**TASK DIRECTIONS**
Strip out the pictures and output each remaining line of the data word for word.

(Stored data)
______________________________

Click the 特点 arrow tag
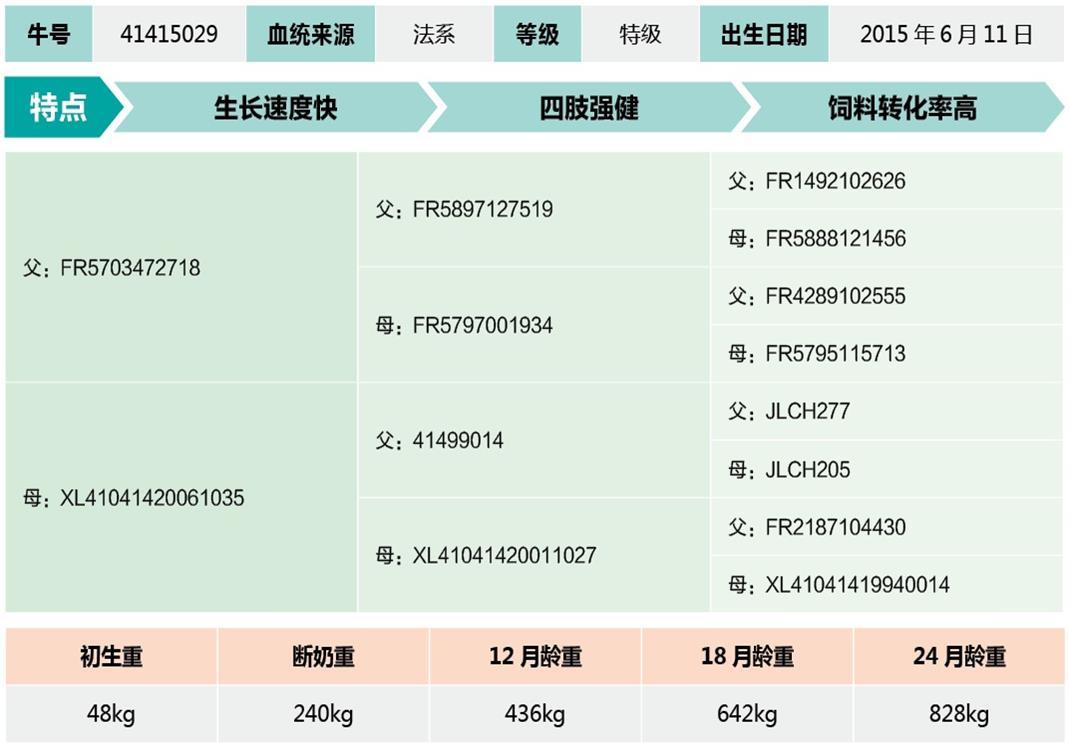 [x=59, y=108]
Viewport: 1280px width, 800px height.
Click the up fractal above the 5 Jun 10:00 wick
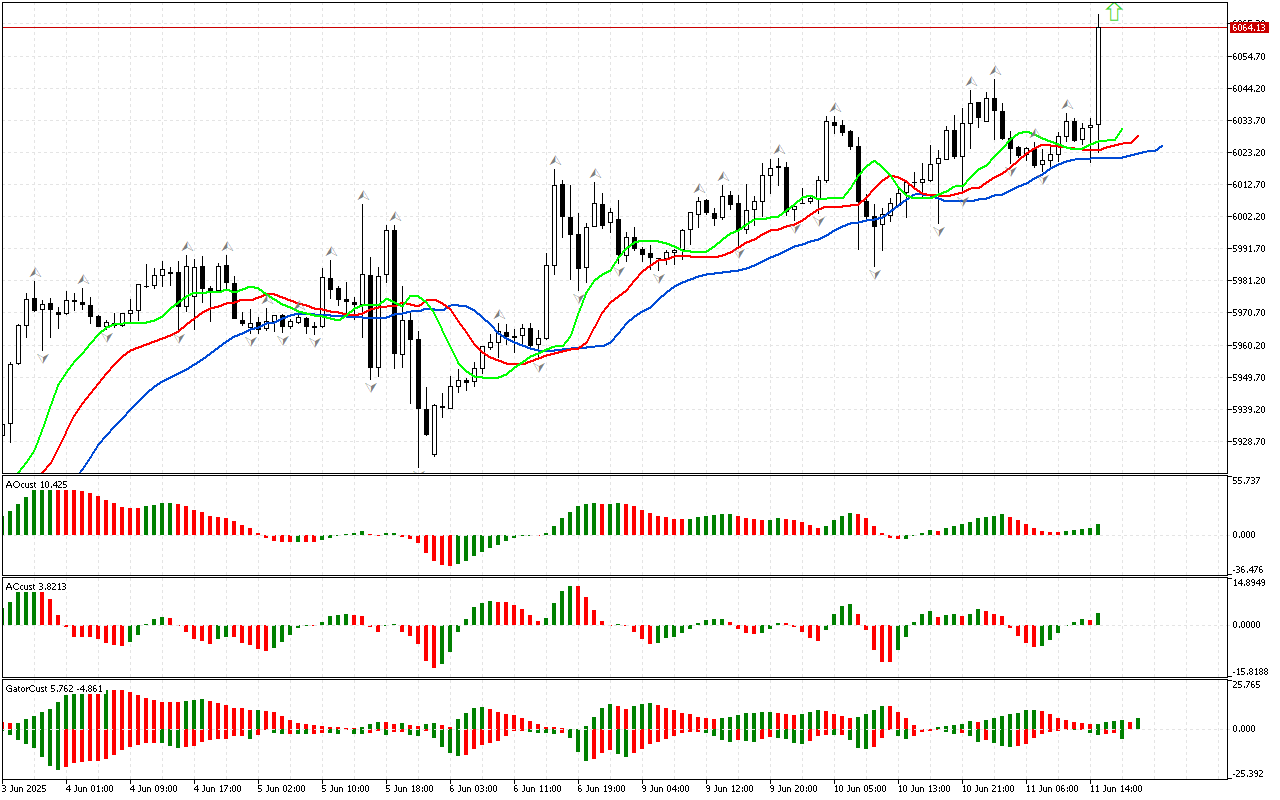click(363, 194)
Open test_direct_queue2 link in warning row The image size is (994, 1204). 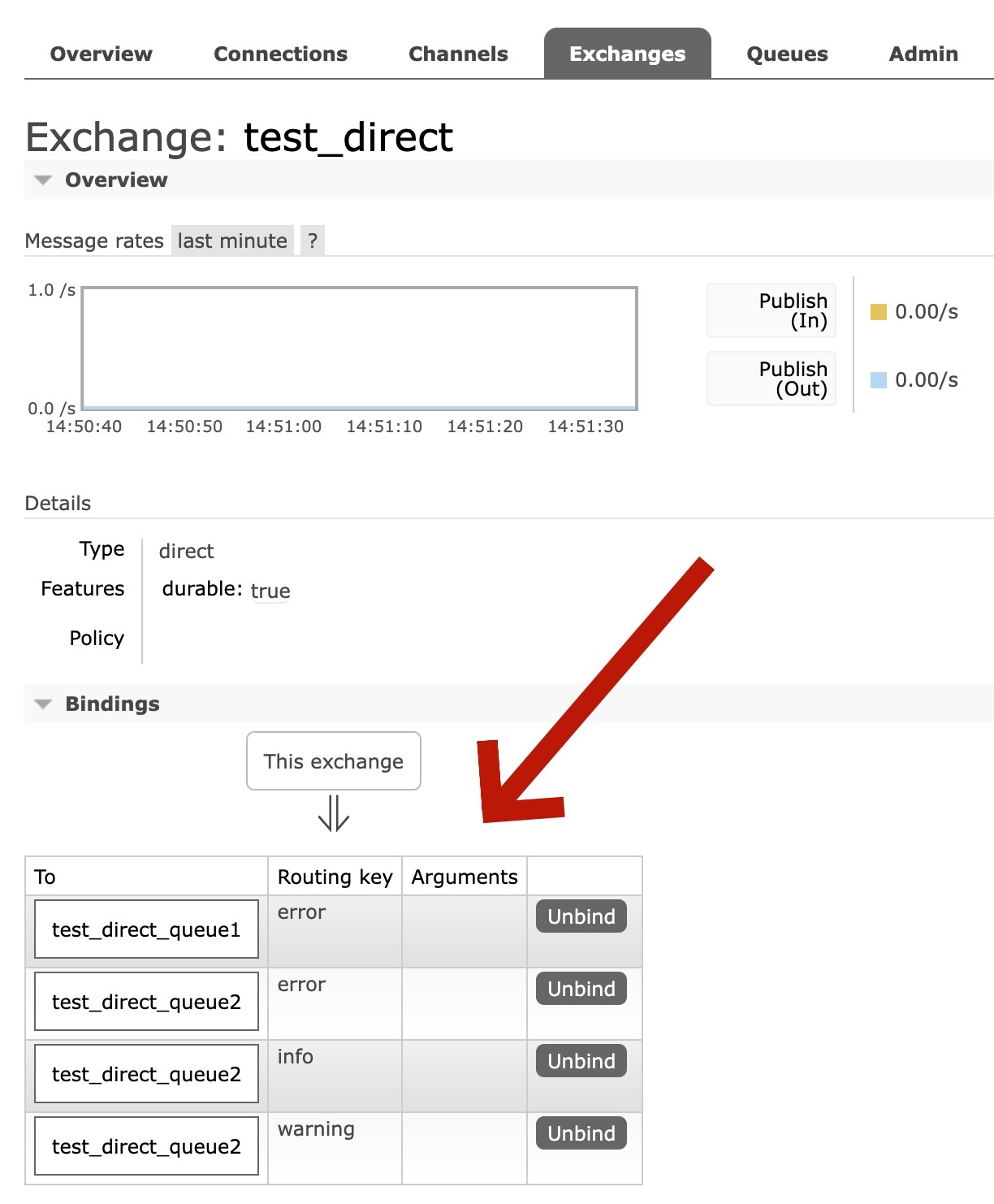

______________________________

**THE COMPLETED TASK**
Click the 特点 arrow tag
 [x=59, y=108]
Viewport: 1280px width, 800px height.
Click the up fractal above the 5 Jun 10:00 wick
click(363, 194)
Open test_direct_queue2 link in warning row The image size is (994, 1204). 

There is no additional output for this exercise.